By Michelle Malkin  •  July 13, 2005 08:59 AM

If you were paying attention, you read rumblings about the Department of Homeland Security’s shakeup in one of this blog’s special reports back in May.

Well, now it’s officially done. DHS chief Michael Chertoff wil unveil the plan publicly at 1pm EST today. The key details via CQ:

Many of the expected changes have long been rumored — and desired — by officials on and off Capitol Hill, such as a new office dedicated to developing policy, a departmentwide intelligence operation, and a greater centralization of operations, sources say. Chertoff is also rumored to be planning a few surprises, such as returning the Federal Air Marshal Service to the Transportation Security Administration (TSA), from which it was removed in November 2003.

Overall, three directorates — Information Analysis and Infrastructure Protection (IAIP), Border and Transportation Security (BTS), and Emergency Preparedness & Response (EP&R) — will be most radically altered by the plan, according to the sources, who declined to be named because Chertoff’s plan was not public knowledge.

The intelligence, or “IA,” side of IAIP will become an intelligence operation reporting directly to the front office, the sources said. Several knowledgeable individuals within and outside the department described Chertoff’s plan to CQ Homeland Security. DHS has not released details of the plan.

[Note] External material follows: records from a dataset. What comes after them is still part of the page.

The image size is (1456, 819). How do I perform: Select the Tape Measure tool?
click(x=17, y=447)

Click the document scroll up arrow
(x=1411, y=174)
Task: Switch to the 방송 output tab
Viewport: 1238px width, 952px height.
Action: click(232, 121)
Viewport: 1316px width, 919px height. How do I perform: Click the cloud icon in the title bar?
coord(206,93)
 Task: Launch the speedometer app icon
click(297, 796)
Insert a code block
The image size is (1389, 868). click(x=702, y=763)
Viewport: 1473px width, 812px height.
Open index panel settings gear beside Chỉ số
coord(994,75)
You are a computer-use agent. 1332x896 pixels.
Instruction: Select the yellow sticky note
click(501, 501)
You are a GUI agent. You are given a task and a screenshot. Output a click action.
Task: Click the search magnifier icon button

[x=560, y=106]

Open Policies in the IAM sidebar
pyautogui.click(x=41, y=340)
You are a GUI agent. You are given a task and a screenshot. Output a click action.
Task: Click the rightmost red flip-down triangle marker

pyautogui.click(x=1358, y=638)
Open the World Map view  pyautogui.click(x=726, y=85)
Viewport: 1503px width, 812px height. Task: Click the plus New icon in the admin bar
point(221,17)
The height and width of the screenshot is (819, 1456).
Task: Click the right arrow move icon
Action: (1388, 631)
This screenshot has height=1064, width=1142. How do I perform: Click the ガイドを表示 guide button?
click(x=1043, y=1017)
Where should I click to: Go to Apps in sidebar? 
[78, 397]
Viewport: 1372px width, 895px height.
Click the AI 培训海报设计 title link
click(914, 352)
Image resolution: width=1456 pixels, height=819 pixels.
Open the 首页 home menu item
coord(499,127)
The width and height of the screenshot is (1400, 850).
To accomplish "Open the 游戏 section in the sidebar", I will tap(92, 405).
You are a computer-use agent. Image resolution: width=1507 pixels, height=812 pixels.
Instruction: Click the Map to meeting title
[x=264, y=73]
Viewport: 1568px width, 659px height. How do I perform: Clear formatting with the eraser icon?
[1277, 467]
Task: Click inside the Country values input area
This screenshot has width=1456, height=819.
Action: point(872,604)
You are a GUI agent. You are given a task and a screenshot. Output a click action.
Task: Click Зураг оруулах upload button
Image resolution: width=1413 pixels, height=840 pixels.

A new directorate of preparedness will be created that will comprise the “IP” side of IAIP and the Office for Domestic Preparedness, from the Office of State and Local Coordination, as well as portions of EP&R. IAIP will no longer exist.

The Federal Emergency Management Agency, which was folded into EP&R when DHS was created, will be removed from that directorate and largely restored to its former state, according to the sources, some of whom were briefed by Chertoff. It will report directly to Chertoff and Jackson.

The position of BTS undersecretary, once held by former Rep. Asa Hutchinson, R-Ark. (1997-2001), will be eliminated, according to the sources; the directorate itself will cease to exist. Its various subagencies, including TSA, U.S. Customs and Immigration Enforcement (ICE) and the Bureau of Customs and Border Protection (CBP), will report directly to the front office.

Regarding the air marshals, whose trials and tribulations we’ve reported on and watched closely, questions remain: Will feckless FAMS chief Tom Quinn be in or out? Will shuffling the agency back under the TSA umbrella do anything to change idiotic and unsafe boarding and dress code policies? Will whistleblowers continue to be gagged and punished?

Regarding ICE and CBP, the same question I asked in May remains: If the Border Patrol is forbidden from doing interior immigration enforcement and local cops and state troopers can’t or won’t do it, and ICE remains understaffed and unable/unwilling to do the job, who will pick up the slack?

Before he can persuade the public that this is just more pointless Titanic deck chair rearranging, Chertoff has an uphill battle convincing his own employees.

***

Others react…

Mark Krikorian: “If it helps, fine, but the real problem with immigration is bad policy, not how the boxes are arranged on the bureaucratic organizational charts.”

James Jay Carafano, senior research fellow for defense and homeland security at the Heritage Foundation: “This is the last, best chance to get it right.”

I’m with James Joyner at OTB:

“While all quite logical, the fact that these changes weren’t part of the original design is astounding. Although I thought the creation of the Department, not to mention it Orwellian name, was unlikely to actually make us safer, one would think they would have at least done what they were supposed to do; namely, centralize counterterrorism resources and enhance border security. It is as if the Defense Department suddenly decided that it should procure weapons and begin training in case of war.

Furthermore, we have just created a new National Intelligence Director. It is not entirely clear why we need another one within DHS.